§ **Task objective**: Retype the data below line for line without altering any character, and omit the pictures from your output.

§ **Entries for locating text and elements**:
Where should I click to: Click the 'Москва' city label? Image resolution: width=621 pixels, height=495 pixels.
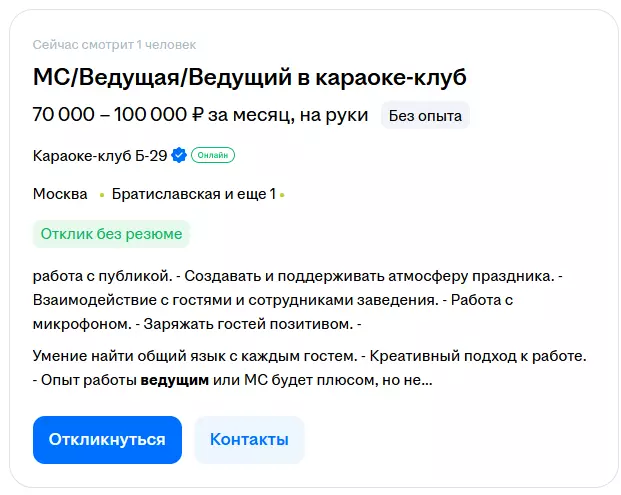pos(60,194)
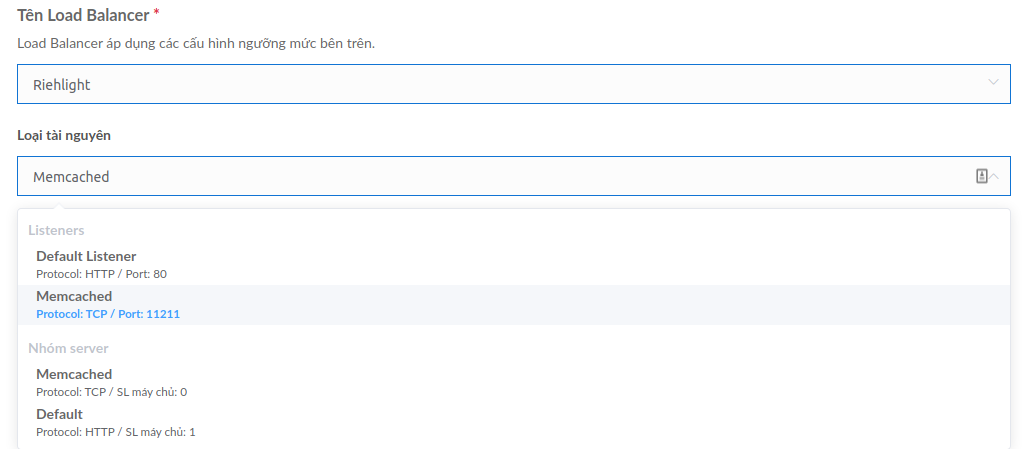This screenshot has height=449, width=1032.
Task: Click the red required asterisk
Action: [x=157, y=13]
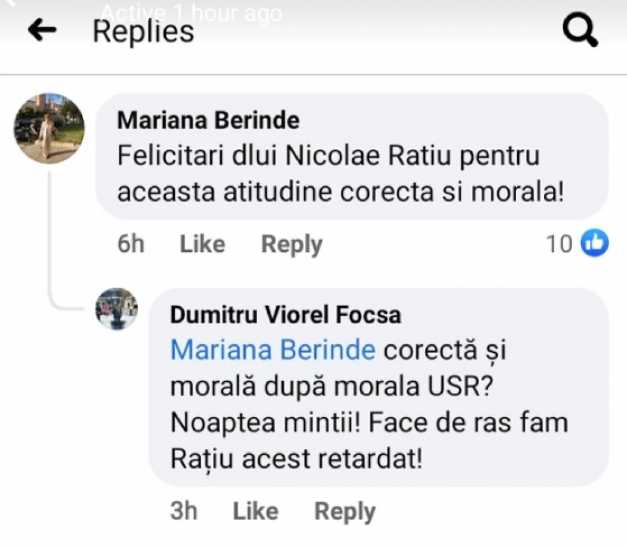Click the Mariana Berinde author name
627x548 pixels.
(x=208, y=121)
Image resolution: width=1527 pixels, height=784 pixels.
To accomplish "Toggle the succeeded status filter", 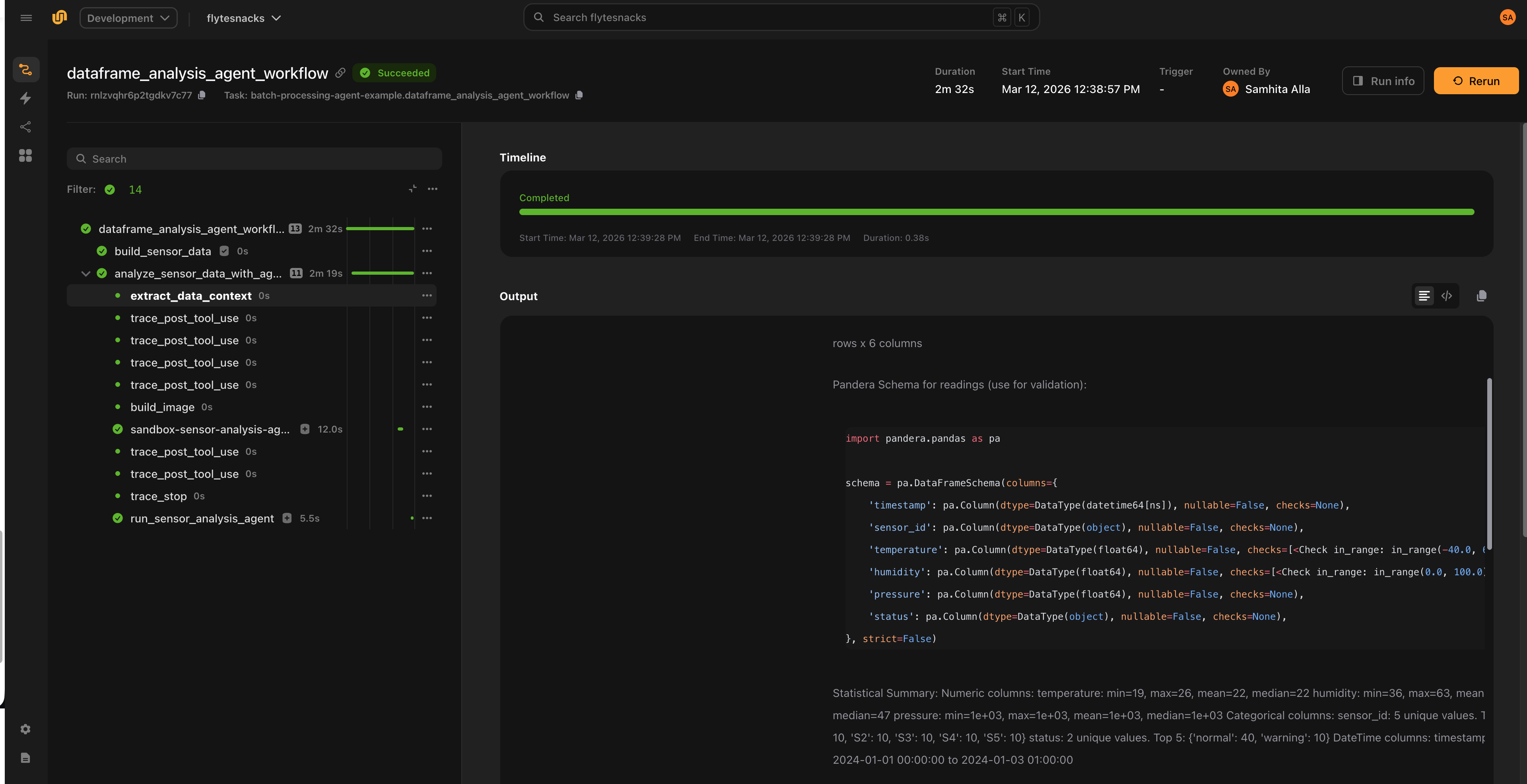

§ **Solution to this exercise**:
Where should I click to: Click the 'Москва' city label? Image resolution: width=621 pixels, height=495 pixels.
pos(60,194)
This screenshot has height=449, width=1032.
Task: Click the red required asterisk
Action: [x=157, y=13]
Click the Mariana Berinde author name
627x548 pixels.
(x=208, y=121)
Image resolution: width=1527 pixels, height=784 pixels.
To accomplish "Toggle the succeeded status filter", 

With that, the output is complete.